STATED GOAL: Please reproduce every item below word for word, keeping each line in its original order.

=====

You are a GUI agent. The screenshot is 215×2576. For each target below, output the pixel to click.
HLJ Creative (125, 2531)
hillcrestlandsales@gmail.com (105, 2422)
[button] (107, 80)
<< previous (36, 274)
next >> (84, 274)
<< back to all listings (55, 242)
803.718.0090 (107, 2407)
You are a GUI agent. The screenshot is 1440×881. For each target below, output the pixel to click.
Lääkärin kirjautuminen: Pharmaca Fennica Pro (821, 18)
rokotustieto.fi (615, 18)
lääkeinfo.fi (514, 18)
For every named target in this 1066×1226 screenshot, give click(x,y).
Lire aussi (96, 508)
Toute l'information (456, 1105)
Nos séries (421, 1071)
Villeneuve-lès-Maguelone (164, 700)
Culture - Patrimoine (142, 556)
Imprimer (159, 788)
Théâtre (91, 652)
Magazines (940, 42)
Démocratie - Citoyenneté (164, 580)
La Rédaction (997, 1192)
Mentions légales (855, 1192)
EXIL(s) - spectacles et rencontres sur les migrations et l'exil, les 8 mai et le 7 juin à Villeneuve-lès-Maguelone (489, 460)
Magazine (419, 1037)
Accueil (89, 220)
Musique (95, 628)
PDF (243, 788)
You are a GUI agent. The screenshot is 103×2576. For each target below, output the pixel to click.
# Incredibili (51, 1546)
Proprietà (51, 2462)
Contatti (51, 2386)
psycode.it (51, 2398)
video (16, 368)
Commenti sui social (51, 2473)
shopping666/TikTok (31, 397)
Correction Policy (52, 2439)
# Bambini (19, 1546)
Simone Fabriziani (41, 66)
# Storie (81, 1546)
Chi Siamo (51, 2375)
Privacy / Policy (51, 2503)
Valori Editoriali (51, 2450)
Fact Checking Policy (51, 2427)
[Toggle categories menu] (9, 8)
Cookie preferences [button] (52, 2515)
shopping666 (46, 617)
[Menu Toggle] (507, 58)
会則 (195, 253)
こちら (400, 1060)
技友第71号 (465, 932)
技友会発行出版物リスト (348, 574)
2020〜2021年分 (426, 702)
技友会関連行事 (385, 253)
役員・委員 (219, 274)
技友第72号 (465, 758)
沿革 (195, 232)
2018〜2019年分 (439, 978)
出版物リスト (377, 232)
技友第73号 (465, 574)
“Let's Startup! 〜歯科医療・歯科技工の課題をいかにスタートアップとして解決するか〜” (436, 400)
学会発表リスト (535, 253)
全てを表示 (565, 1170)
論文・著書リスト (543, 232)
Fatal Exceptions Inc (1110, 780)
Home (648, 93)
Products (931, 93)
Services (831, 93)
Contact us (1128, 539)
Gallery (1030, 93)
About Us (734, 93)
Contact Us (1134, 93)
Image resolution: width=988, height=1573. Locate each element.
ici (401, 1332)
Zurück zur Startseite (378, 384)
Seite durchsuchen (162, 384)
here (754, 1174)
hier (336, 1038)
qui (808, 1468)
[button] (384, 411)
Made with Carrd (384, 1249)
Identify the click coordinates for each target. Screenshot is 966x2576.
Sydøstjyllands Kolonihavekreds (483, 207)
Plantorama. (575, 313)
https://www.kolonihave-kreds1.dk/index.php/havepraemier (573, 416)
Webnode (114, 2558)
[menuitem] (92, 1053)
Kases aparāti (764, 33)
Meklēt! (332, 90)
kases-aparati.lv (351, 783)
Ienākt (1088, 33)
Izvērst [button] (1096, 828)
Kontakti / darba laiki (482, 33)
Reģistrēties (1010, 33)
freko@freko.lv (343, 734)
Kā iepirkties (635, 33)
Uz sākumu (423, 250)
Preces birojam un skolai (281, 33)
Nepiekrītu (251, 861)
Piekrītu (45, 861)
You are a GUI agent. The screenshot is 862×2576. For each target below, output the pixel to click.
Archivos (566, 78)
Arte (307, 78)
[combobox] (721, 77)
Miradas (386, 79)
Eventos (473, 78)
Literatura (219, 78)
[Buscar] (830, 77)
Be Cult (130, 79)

=====

RIGHT ANSWER:
You are a GUI agent. The screenshot is 215×2576. For each target below, output the pixel to click.
HLJ Creative (125, 2531)
hillcrestlandsales@gmail.com (105, 2422)
[button] (107, 80)
<< previous (36, 274)
next >> (84, 274)
<< back to all listings (55, 242)
803.718.0090 (107, 2407)
You are a GUI agent. The screenshot is 1440×881. For each target below, output the pixel to click.
Lääkärin kirjautuminen: Pharmaca Fennica Pro (821, 18)
rokotustieto.fi (615, 18)
lääkeinfo.fi (514, 18)
For every named target in this 1066×1226 screenshot, give click(x,y).
Lire aussi (96, 508)
Toute l'information (456, 1105)
Nos séries (421, 1071)
Villeneuve-lès-Maguelone (164, 700)
Culture - Patrimoine (142, 556)
Imprimer (159, 788)
Théâtre (91, 652)
Magazines (940, 42)
Démocratie - Citoyenneté (164, 580)
La Rédaction (997, 1192)
Mentions légales (855, 1192)
EXIL(s) - spectacles et rencontres sur les migrations et l'exil, les 8 mai et le 7 juin à Villeneuve-lès-Maguelone (489, 460)
Magazine (419, 1037)
Accueil (89, 220)
Musique (95, 628)
PDF (243, 788)
You are a GUI agent. The screenshot is 103×2576. For each target below, output the pixel to click.
# Incredibili (51, 1546)
Proprietà (51, 2462)
Contatti (51, 2386)
psycode.it (51, 2398)
video (16, 368)
Commenti sui social (51, 2473)
shopping666/TikTok (31, 397)
Correction Policy (52, 2439)
# Bambini (19, 1546)
Simone Fabriziani (41, 66)
# Storie (81, 1546)
Chi Siamo (51, 2375)
Privacy / Policy (51, 2503)
Valori Editoriali (51, 2450)
Fact Checking Policy (51, 2427)
[Toggle categories menu] (9, 8)
Cookie preferences [button] (52, 2515)
shopping666 (46, 617)
[Menu Toggle] (507, 58)
会則 (195, 253)
こちら (400, 1060)
技友第71号 (465, 932)
技友会発行出版物リスト (348, 574)
2020〜2021年分 (426, 702)
技友会関連行事 (385, 253)
役員・委員 (219, 274)
技友第72号 (465, 758)
沿革 (195, 232)
2018〜2019年分 (439, 978)
出版物リスト (377, 232)
技友第73号 (465, 574)
“Let's Startup! 〜歯科医療・歯科技工の課題をいかにスタートアップとして解決するか〜” (436, 400)
学会発表リスト (535, 253)
全てを表示 (565, 1170)
論文・著書リスト (543, 232)
Fatal Exceptions Inc (1110, 780)
Home (648, 93)
Products (931, 93)
Services (831, 93)
Contact us (1128, 539)
Gallery (1030, 93)
About Us (734, 93)
Contact Us (1134, 93)
Image resolution: width=988, height=1573. Locate each element.
ici (401, 1332)
Zurück zur Startseite (378, 384)
Seite durchsuchen (162, 384)
here (754, 1174)
hier (336, 1038)
qui (808, 1468)
[button] (384, 411)
Made with Carrd (384, 1249)
Identify the click coordinates for each target. Screenshot is 966x2576.
Sydøstjyllands Kolonihavekreds (483, 207)
Plantorama. (575, 313)
https://www.kolonihave-kreds1.dk/index.php/havepraemier (573, 416)
Webnode (114, 2558)
[menuitem] (92, 1053)
Kases aparāti (764, 33)
Meklēt! (332, 90)
kases-aparati.lv (351, 783)
Ienākt (1088, 33)
Izvērst [button] (1096, 828)
Kontakti / darba laiki (482, 33)
Reģistrēties (1010, 33)
freko@freko.lv (343, 734)
Kā iepirkties (635, 33)
Uz sākumu (423, 250)
Preces birojam un skolai (281, 33)
Nepiekrītu (251, 861)
Piekrītu (45, 861)
You are a GUI agent. The screenshot is 862×2576. For each target below, output the pixel to click.
Archivos (566, 78)
Arte (307, 78)
[combobox] (721, 77)
Miradas (386, 79)
Eventos (473, 78)
Literatura (219, 78)
[Buscar] (830, 77)
Be Cult (130, 79)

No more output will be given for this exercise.